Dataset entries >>
>>>>

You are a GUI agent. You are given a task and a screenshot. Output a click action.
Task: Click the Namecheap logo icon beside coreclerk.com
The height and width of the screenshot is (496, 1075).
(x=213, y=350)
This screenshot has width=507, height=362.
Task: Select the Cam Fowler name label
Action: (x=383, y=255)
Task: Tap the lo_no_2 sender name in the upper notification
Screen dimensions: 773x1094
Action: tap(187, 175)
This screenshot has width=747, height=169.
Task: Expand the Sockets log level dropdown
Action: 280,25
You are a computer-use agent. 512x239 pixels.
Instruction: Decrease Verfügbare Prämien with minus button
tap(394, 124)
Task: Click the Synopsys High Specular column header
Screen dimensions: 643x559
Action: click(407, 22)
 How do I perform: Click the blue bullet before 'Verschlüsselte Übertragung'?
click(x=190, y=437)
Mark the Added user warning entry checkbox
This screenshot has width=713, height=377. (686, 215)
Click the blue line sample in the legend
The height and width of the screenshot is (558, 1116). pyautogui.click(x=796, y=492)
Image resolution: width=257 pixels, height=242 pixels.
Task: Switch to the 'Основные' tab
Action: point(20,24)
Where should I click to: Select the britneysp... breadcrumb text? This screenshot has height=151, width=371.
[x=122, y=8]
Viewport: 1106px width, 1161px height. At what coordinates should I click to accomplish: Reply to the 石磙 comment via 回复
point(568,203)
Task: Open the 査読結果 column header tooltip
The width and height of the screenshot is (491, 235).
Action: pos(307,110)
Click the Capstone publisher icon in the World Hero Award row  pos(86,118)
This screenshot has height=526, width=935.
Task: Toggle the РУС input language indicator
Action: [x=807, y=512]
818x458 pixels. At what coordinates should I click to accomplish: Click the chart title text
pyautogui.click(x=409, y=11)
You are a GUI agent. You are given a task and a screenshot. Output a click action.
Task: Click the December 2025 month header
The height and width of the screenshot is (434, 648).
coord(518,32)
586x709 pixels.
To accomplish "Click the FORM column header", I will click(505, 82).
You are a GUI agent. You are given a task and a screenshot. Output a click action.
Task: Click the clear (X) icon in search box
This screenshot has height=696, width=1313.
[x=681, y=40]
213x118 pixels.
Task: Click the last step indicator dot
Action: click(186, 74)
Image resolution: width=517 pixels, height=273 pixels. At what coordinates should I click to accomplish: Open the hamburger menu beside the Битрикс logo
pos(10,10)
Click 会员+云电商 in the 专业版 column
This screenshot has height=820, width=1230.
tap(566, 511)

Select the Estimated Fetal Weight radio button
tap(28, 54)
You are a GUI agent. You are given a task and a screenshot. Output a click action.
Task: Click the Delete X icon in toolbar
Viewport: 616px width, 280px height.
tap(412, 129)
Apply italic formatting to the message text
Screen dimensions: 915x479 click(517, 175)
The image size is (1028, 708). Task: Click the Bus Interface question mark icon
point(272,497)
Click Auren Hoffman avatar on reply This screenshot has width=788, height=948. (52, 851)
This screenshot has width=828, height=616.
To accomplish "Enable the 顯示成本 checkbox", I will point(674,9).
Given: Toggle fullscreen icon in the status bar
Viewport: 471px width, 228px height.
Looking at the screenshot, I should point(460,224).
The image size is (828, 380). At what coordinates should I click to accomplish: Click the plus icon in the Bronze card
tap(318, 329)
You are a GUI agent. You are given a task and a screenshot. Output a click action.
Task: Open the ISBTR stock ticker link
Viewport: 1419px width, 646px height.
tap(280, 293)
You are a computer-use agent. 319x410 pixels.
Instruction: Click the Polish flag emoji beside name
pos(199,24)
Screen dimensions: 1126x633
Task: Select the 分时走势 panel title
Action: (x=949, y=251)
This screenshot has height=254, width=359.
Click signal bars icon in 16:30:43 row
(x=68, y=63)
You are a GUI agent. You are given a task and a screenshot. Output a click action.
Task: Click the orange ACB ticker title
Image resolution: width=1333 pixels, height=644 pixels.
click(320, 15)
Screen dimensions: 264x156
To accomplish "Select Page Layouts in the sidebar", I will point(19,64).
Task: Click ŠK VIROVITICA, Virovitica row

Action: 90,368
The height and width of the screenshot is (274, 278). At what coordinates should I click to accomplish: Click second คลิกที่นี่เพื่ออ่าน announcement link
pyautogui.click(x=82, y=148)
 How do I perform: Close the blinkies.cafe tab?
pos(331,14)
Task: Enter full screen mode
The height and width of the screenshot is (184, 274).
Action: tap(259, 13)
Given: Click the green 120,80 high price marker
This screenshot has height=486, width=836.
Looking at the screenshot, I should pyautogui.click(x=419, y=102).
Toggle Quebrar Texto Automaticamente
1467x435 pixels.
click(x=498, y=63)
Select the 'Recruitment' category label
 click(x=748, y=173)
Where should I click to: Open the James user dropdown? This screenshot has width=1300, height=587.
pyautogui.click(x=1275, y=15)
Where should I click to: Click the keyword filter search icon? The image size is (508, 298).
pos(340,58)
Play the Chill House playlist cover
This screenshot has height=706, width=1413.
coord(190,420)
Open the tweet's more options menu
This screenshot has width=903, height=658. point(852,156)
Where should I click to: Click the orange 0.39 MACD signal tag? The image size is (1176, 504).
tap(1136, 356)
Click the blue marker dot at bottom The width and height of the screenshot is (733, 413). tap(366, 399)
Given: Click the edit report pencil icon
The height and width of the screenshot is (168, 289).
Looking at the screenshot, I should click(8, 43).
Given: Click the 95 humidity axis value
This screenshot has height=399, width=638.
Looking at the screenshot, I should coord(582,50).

<<<<

Exercise description >> Copy the whole of the data above exactly.

Result for this task >>
You are a GUI agent. You are given a task and a screenshot. Output a click action.
Task: Click the Namecheap logo icon beside coreclerk.com
The height and width of the screenshot is (496, 1075).
(x=213, y=350)
This screenshot has width=507, height=362.
Task: Select the Cam Fowler name label
Action: (x=383, y=255)
Task: Tap the lo_no_2 sender name in the upper notification
Screen dimensions: 773x1094
Action: tap(187, 175)
This screenshot has width=747, height=169.
Task: Expand the Sockets log level dropdown
Action: 280,25
You are a computer-use agent. 512x239 pixels.
Instruction: Decrease Verfügbare Prämien with minus button
tap(394, 124)
Task: Click the Synopsys High Specular column header
Screen dimensions: 643x559
Action: click(407, 22)
 How do I perform: Click the blue bullet before 'Verschlüsselte Übertragung'?
click(x=190, y=437)
Mark the Added user warning entry checkbox
This screenshot has width=713, height=377. (686, 215)
Click the blue line sample in the legend
The height and width of the screenshot is (558, 1116). pyautogui.click(x=796, y=492)
Image resolution: width=257 pixels, height=242 pixels.
Task: Switch to the 'Основные' tab
Action: point(20,24)
Where should I click to: Select the britneysp... breadcrumb text? This screenshot has height=151, width=371.
[x=122, y=8]
Viewport: 1106px width, 1161px height. At what coordinates should I click to accomplish: Reply to the 石磙 comment via 回复
point(568,203)
Task: Open the 査読結果 column header tooltip
The width and height of the screenshot is (491, 235).
Action: pos(307,110)
Click the Capstone publisher icon in the World Hero Award row  pos(86,118)
This screenshot has height=526, width=935.
Task: Toggle the РУС input language indicator
Action: [x=807, y=512]
818x458 pixels. At what coordinates should I click to accomplish: Click the chart title text
pyautogui.click(x=409, y=11)
You are a GUI agent. You are given a task and a screenshot. Output a click action.
Task: Click the December 2025 month header
The height and width of the screenshot is (434, 648).
coord(518,32)
586x709 pixels.
To accomplish "Click the FORM column header", I will click(505, 82).
You are a GUI agent. You are given a task and a screenshot. Output a click action.
Task: Click the clear (X) icon in search box
This screenshot has height=696, width=1313.
[x=681, y=40]
213x118 pixels.
Task: Click the last step indicator dot
Action: click(186, 74)
Image resolution: width=517 pixels, height=273 pixels. At what coordinates should I click to accomplish: Open the hamburger menu beside the Битрикс logo
pos(10,10)
Click 会员+云电商 in the 专业版 column
This screenshot has height=820, width=1230.
tap(566, 511)

Select the Estimated Fetal Weight radio button
tap(28, 54)
You are a GUI agent. You are given a task and a screenshot. Output a click action.
Task: Click the Delete X icon in toolbar
Viewport: 616px width, 280px height.
tap(412, 129)
Apply italic formatting to the message text
Screen dimensions: 915x479 click(517, 175)
The image size is (1028, 708). Task: Click the Bus Interface question mark icon
point(272,497)
Click Auren Hoffman avatar on reply This screenshot has width=788, height=948. (52, 851)
This screenshot has width=828, height=616.
To accomplish "Enable the 顯示成本 checkbox", I will point(674,9).
Given: Toggle fullscreen icon in the status bar
Viewport: 471px width, 228px height.
Looking at the screenshot, I should point(460,224).
The image size is (828, 380). At what coordinates should I click to accomplish: Click the plus icon in the Bronze card
tap(318, 329)
You are a GUI agent. You are given a task and a screenshot. Output a click action.
Task: Open the ISBTR stock ticker link
Viewport: 1419px width, 646px height.
tap(280, 293)
You are a computer-use agent. 319x410 pixels.
Instruction: Click the Polish flag emoji beside name
pos(199,24)
Screen dimensions: 1126x633
Task: Select the 分时走势 panel title
Action: (x=949, y=251)
This screenshot has height=254, width=359.
Click signal bars icon in 16:30:43 row
(x=68, y=63)
You are a GUI agent. You are given a task and a screenshot. Output a click action.
Task: Click the orange ACB ticker title
Image resolution: width=1333 pixels, height=644 pixels.
click(320, 15)
Screen dimensions: 264x156
To accomplish "Select Page Layouts in the sidebar", I will point(19,64).
Task: Click ŠK VIROVITICA, Virovitica row

Action: 90,368
The height and width of the screenshot is (274, 278). At what coordinates should I click to accomplish: Click second คลิกที่นี่เพื่ออ่าน announcement link
pyautogui.click(x=82, y=148)
 How do I perform: Close the blinkies.cafe tab?
pos(331,14)
Task: Enter full screen mode
The height and width of the screenshot is (184, 274).
Action: tap(259, 13)
Given: Click the green 120,80 high price marker
This screenshot has height=486, width=836.
Looking at the screenshot, I should pyautogui.click(x=419, y=102).
Toggle Quebrar Texto Automaticamente
1467x435 pixels.
click(x=498, y=63)
Select the 'Recruitment' category label
 click(x=748, y=173)
Where should I click to: Open the James user dropdown? This screenshot has width=1300, height=587.
pyautogui.click(x=1275, y=15)
Where should I click to: Click the keyword filter search icon? The image size is (508, 298).
pos(340,58)
Play the Chill House playlist cover
This screenshot has height=706, width=1413.
coord(190,420)
Open the tweet's more options menu
This screenshot has width=903, height=658. point(852,156)
Where should I click to: Click the orange 0.39 MACD signal tag? The image size is (1176, 504).
tap(1136, 356)
Click the blue marker dot at bottom The width and height of the screenshot is (733, 413). tap(366, 399)
Given: Click the edit report pencil icon
The height and width of the screenshot is (168, 289).
Looking at the screenshot, I should click(8, 43).
Given: Click the 95 humidity axis value
This screenshot has height=399, width=638.
Looking at the screenshot, I should coord(582,50).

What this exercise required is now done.